No final de Março, Pascal Zurlinden, o responsável máximo da Porsche Motorsport, anunciou aos sete ventos que recebeu “luz verde” da administração da marca de Weissach para avaliar a categoria LMDh, mas relembrou que “no passado, corremos com um programa oficial LMP1 Hybrid no WEC junto com uma equipa de fábrica na GTE Pro”. Falando em nome da Porsche, Zurlinden disse também que não vê qualquer necessidade de convergência na categoria GTE, pois existe actualmente uma base sólida de clientes. O Porsche 911 RSR GTE encerra o capítulo de carros de competição com base no modelo 991 e tal como os seus semelhantes que o precederam é um sucesso de vendas. Portanto, enquanto houver mercado para vender os seus produtos, a Porsche não virará costas à categoria.

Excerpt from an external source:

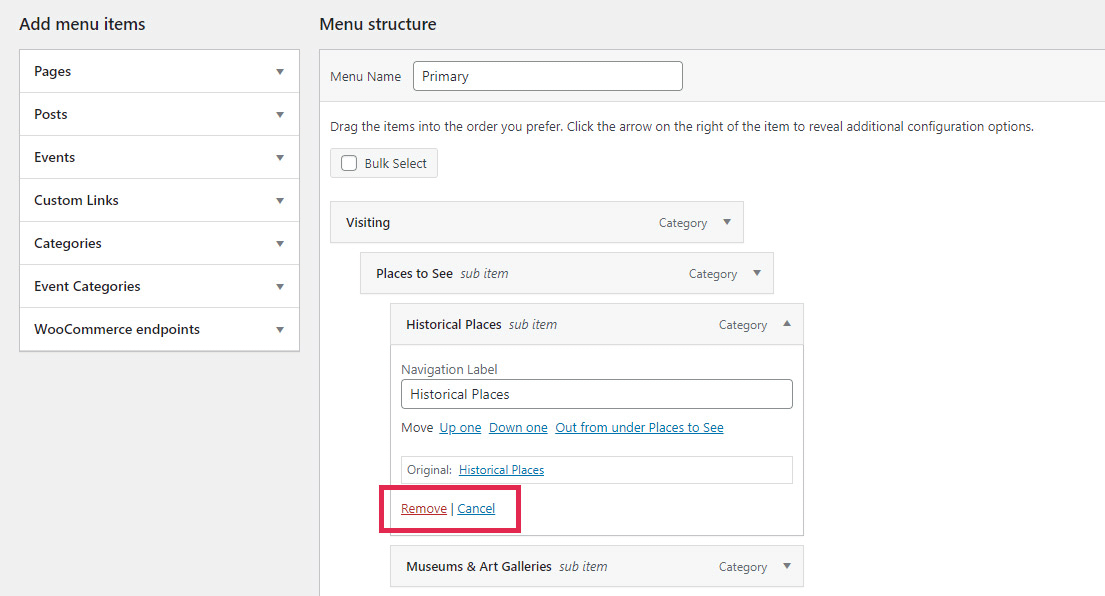Collapse the Historical Places settings panel

tap(787, 324)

Porém, Zurlinden sabe tão como todos nós que o resultado final do impacto económico da pandemia do novo coronavírus não será favorável a nenhum construtor automóvel e não haverá espaço para esbanjamentos ou caprichos sentimentalistas. Com a marca igualmente envolvida oficialmente no Campeonato FIA de Fórmula E e com uma fortíssima presença nas provas de GT3, dificilmente os burocratas de Zuffenhausen irão aceitar ter duas equipas de fábrica em categorias diferentes num mesmo campeonato, sendo que só a conta do programa ‘WEC GTE-Pro’ rondará os 20 milhões de euros anualmente segundo a imprensa alemã.

A Chevrolet e a BMW estão envolvidas oficialmente na categoria, mas ambas cingindo as suas participações às pistas norte-americanas. Os homens de Detroit só costumam sair de Terras do Tio Sam para se aventurarem nas 24 Horas de Le Mans, enquanto o projecto internacional dos alemães com o M8 GTE terminou no final da época passada, por uma série de motivos, incluindo resultados aquém das expectativas. Se os custos forem bastante similares, ambas as marcas poderão optar por um LMDh dentro de anos, sendo que a Chevrolet já foi apontada como candidata a substituir a Cadillac, que não comercializa viaturas híbridas, como a marca da General Motors para a classe rainha das corridas de endurance nos EUA.

Com um novo ciclo de homologações previsto para 2022, as dúvidas adensam-se sobre o futuro da categoria. Com a evolução que os actuais GT3 têm sofrido nos últimos anos, bem para lá do limite da sua essência mais básica, provavelmente hoje os GTE deixaram de fazer sentido.